- Rapidan Location in Virginia Rapidan Rapidan (the United States)
- Coordinates (city): 38°18′45″N 78°03′57″W﻿ / ﻿38.31250°N 78.06583°W
- Country: United States
- State: Virginia
- County: Culpeper & Orange
- Established: Mid- to late 1700s

Area
- • Total: 49 sq mi (130 km^{2})
- Elevation: 430 ft (131 m)

Population (2010)
- • Total: 1,469
- • Density: 30/sq mi (12/km^{2})
- Time zone: UTC-5 (EST)
- • Summer (DST): UTC-4 (EDT)
- ZIP code: 22733
- Area code: 540

= Rapidan, Virginia =

Unincorporated community in Virginia, United States

Rapidan is a small unincorporated community in the Virginia counties of Culpeper and Orange, approximately five miles (8 km) northeast of the Town of Orange. The community, located on both sides of the Rapidan River, was established in the late eighteenth century around the Waugh's Ford mill. The Orange and Alexandria Railroad built a line through the town in 1854, a post office was built at the river crossing, and its name was changed to Rapid Ann Station. Milling remained a major industry in the area up through the mid-twentieth century.

==History==
Its strategic location along both a railroad and a river brought about several destructive raids during the Civil War. Willis’ mill (ca. 1772), which stood in the location of the current mill, was burned along with several homes and other structures, although the miller's house remained. The village of Rapid Ann Station resumed its prominence as a regional shipping point after the railroad was rebuilt following the Civil War, particularly for lumber and wood products. Its name was changed once again in 1886 to the present-day Rapidan.

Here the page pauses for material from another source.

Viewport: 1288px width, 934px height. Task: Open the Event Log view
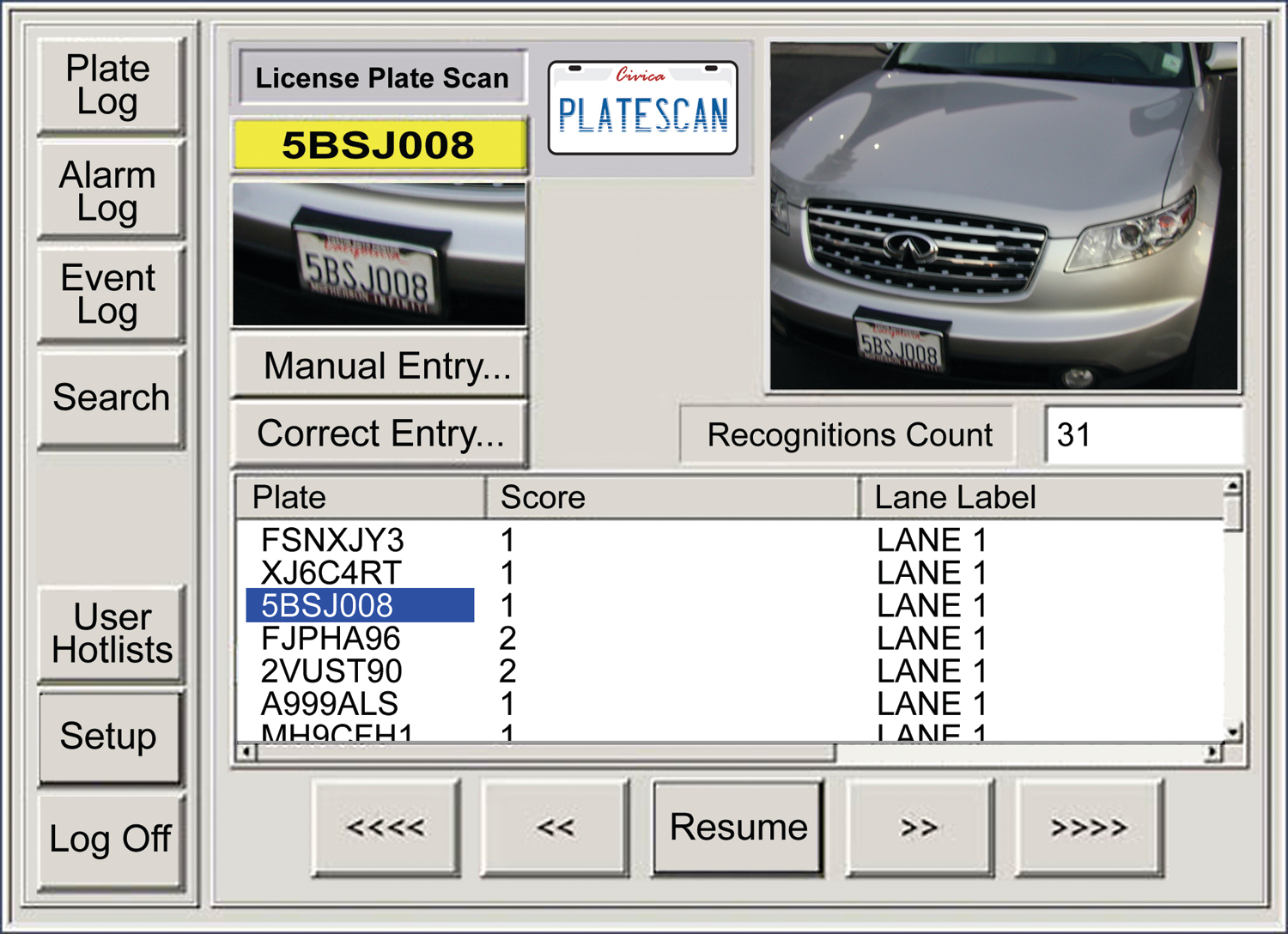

In 1987, the Rapidan Historic District, encompassing 35 contributing buildings and three noncontributing buildings within 182 acres (74 ha), was designated a National Historic District, added to both the Virginia Landmarks Register (VLR) and the National Register of Historic Places (NRHP). Contributing buildings include the Waddell Memorial Presbyterian Church, listed separately on the VLR and NRHP. Although not within the Rapidan Historic District, the community of Rapidan is also home to an eighteenth-century middle-class farmhouse known as Locust Grove (also known as Goodwin Farm), which was listed on the VLR and NRHP in 1985.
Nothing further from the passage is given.